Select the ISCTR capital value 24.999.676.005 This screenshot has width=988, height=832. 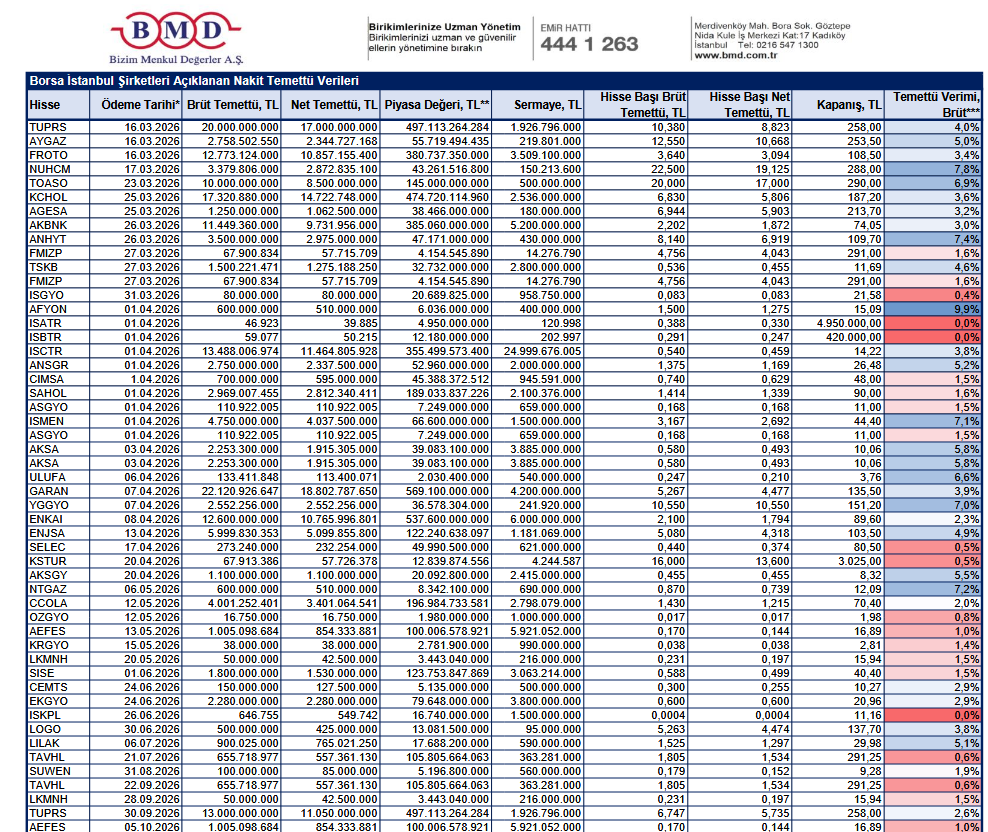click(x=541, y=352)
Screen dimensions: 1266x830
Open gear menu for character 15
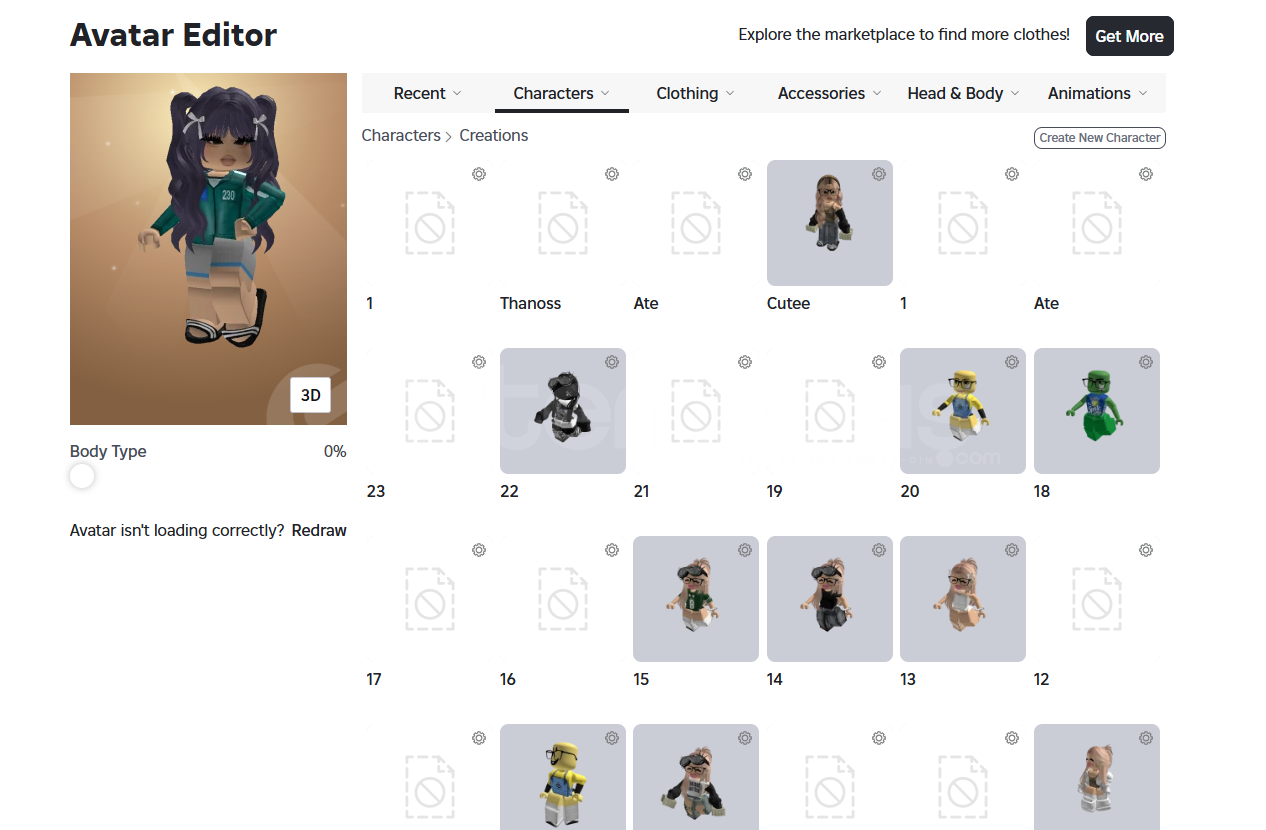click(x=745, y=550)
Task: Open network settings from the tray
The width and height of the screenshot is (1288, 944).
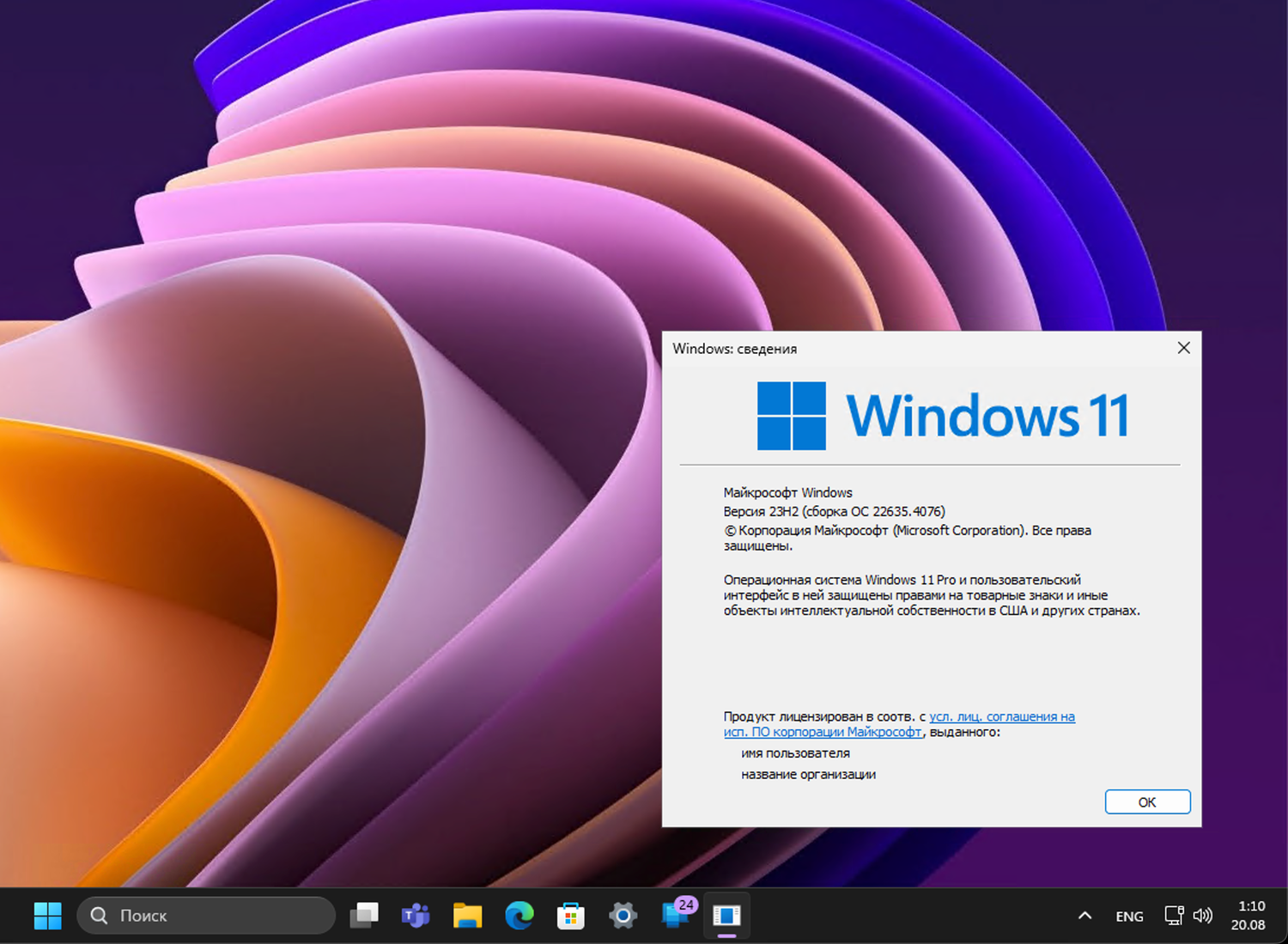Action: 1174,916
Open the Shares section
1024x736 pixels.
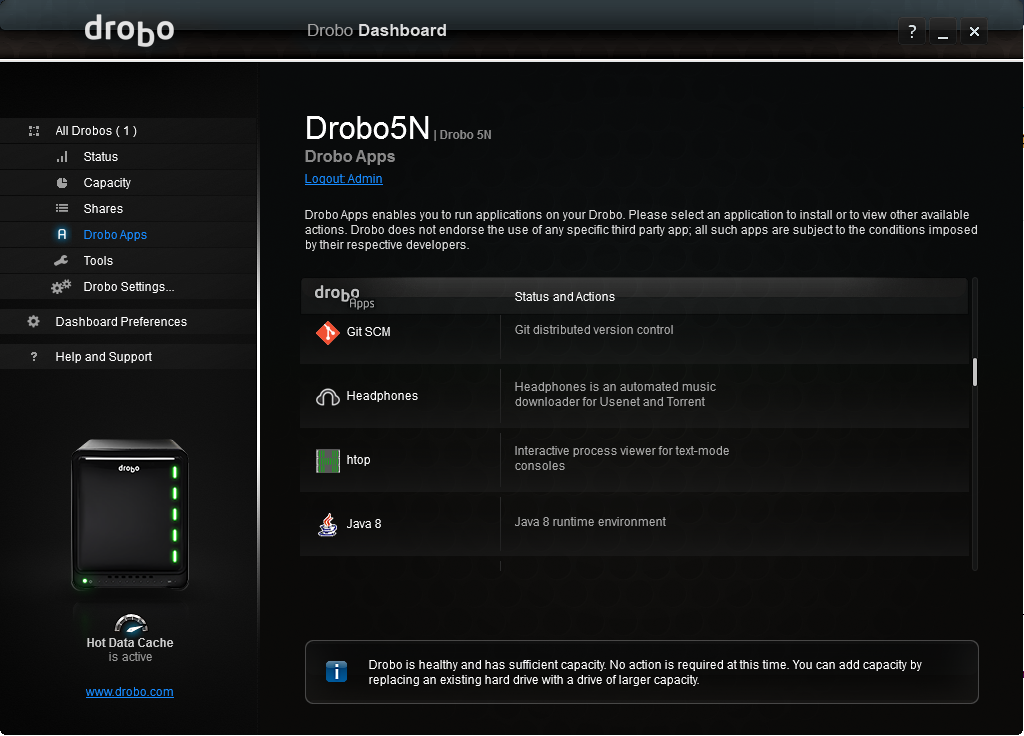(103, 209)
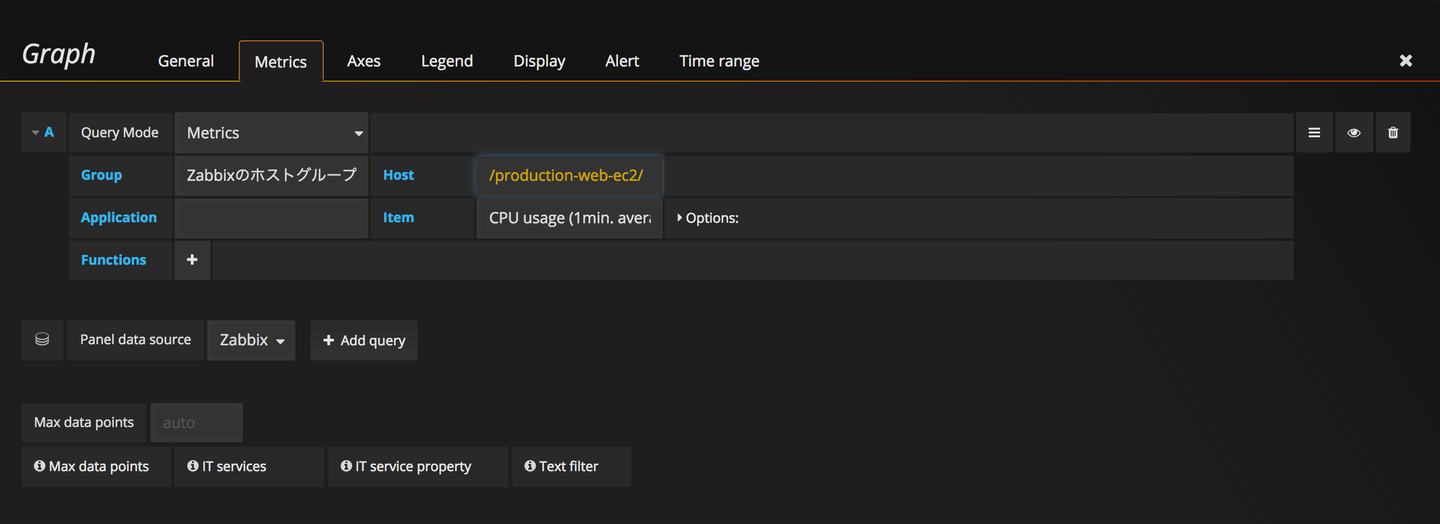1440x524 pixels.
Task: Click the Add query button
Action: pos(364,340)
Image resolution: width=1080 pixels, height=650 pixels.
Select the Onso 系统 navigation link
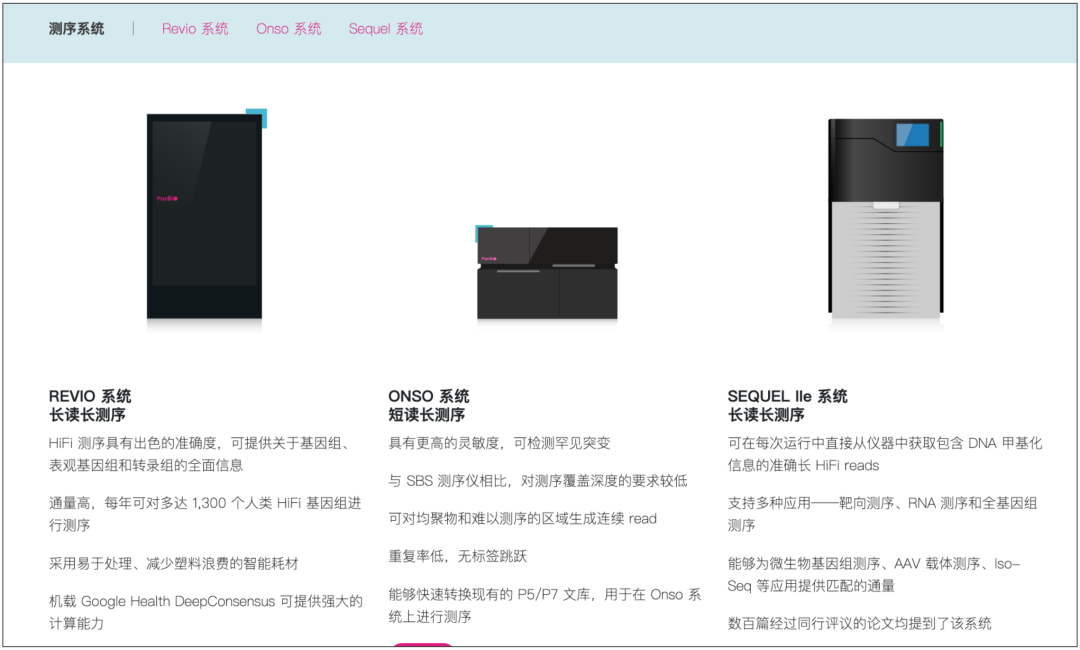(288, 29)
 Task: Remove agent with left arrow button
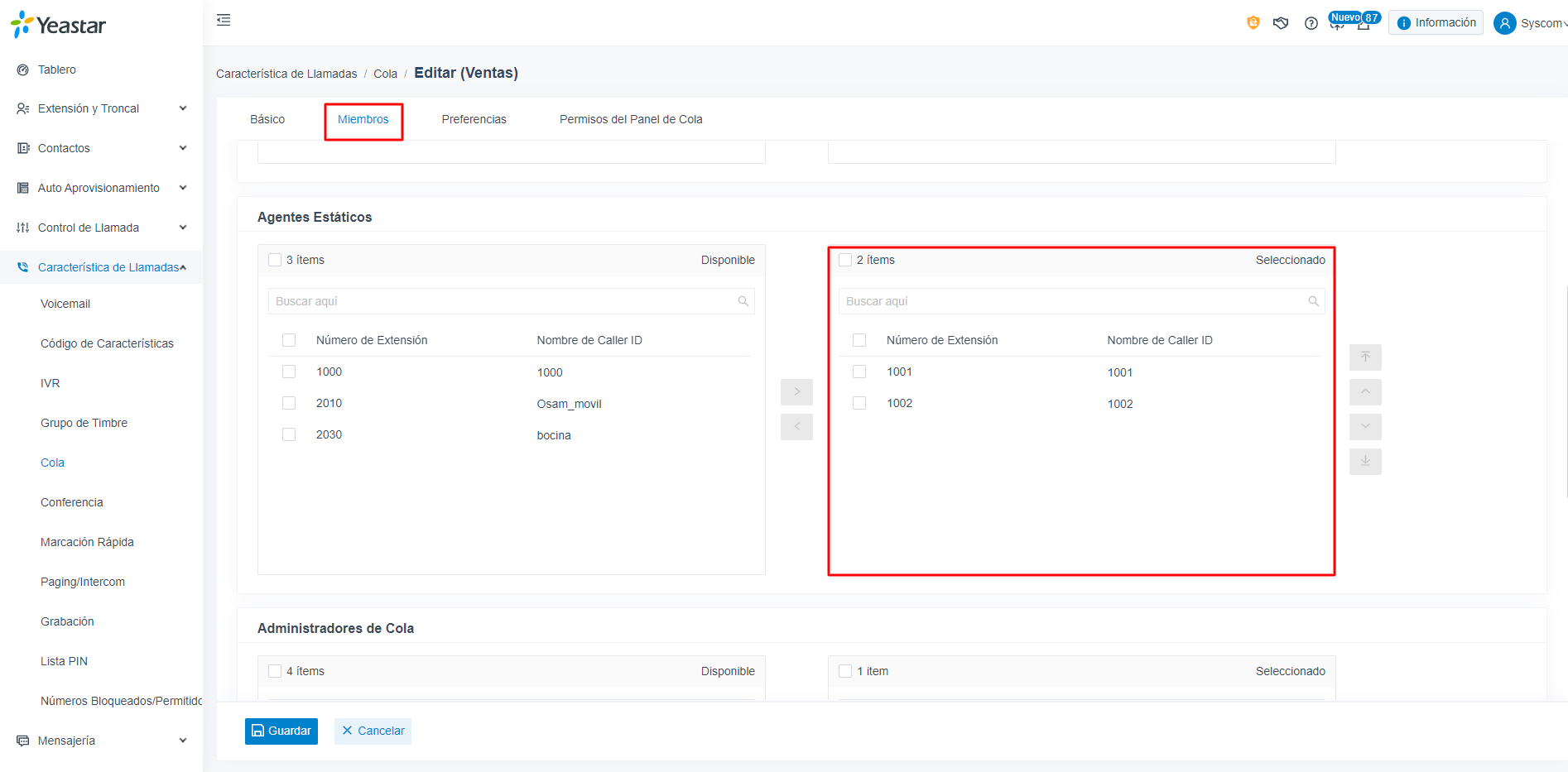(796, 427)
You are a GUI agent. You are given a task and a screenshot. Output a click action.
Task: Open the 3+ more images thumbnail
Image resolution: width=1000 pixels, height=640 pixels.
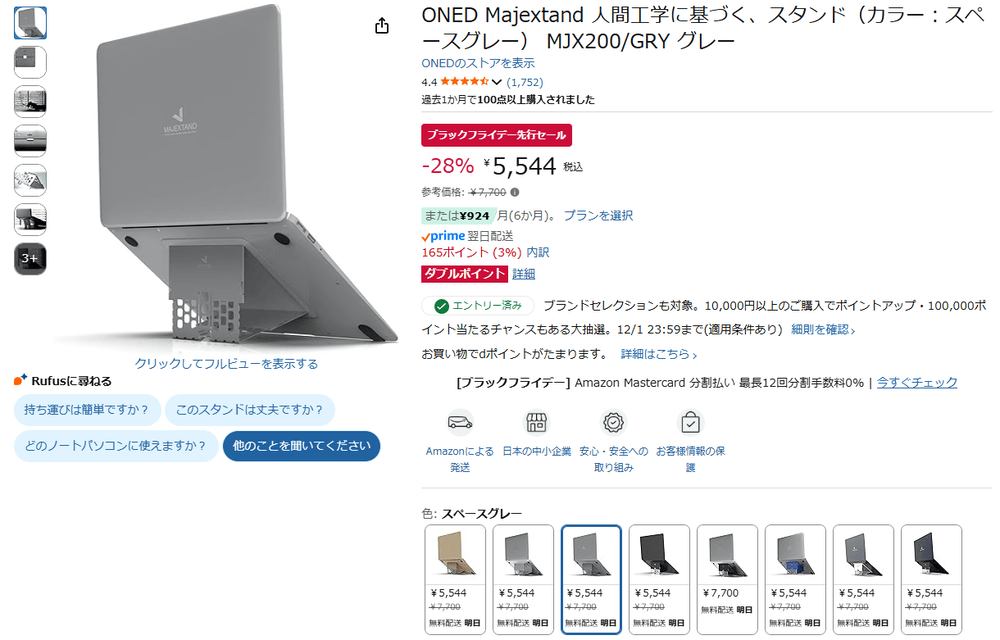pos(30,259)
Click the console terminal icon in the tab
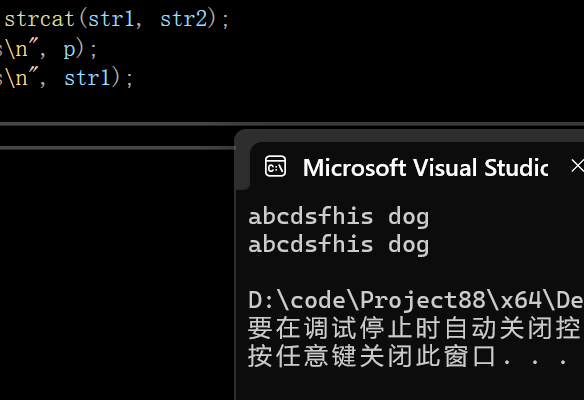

○ ○ ○ ○

| EXERCISE INSTRUCTIONS |
Starting at the line containing "Image resolution: width=1080" and ending at the line containing "pos(30,259)", with both of those lines included, convert the lines into a JSON list of strings, one string per line, leaving out blank lines and pictures.

| WRITTEN SOLUTION |
[
  "Image resolution: width=1080 pixels, height=650 pixels.",
  "Select the Onso 系统 navigation link",
  "(288, 29)",
  " Task: Remove agent with left arrow button",
  "(796, 427)",
  "You are a GUI agent. You are given a task and a screenshot. Output a click action.",
  "Task: Open the 3+ more images thumbnail",
  "Image resolution: width=1000 pixels, height=640 pixels.",
  "pos(30,259)"
]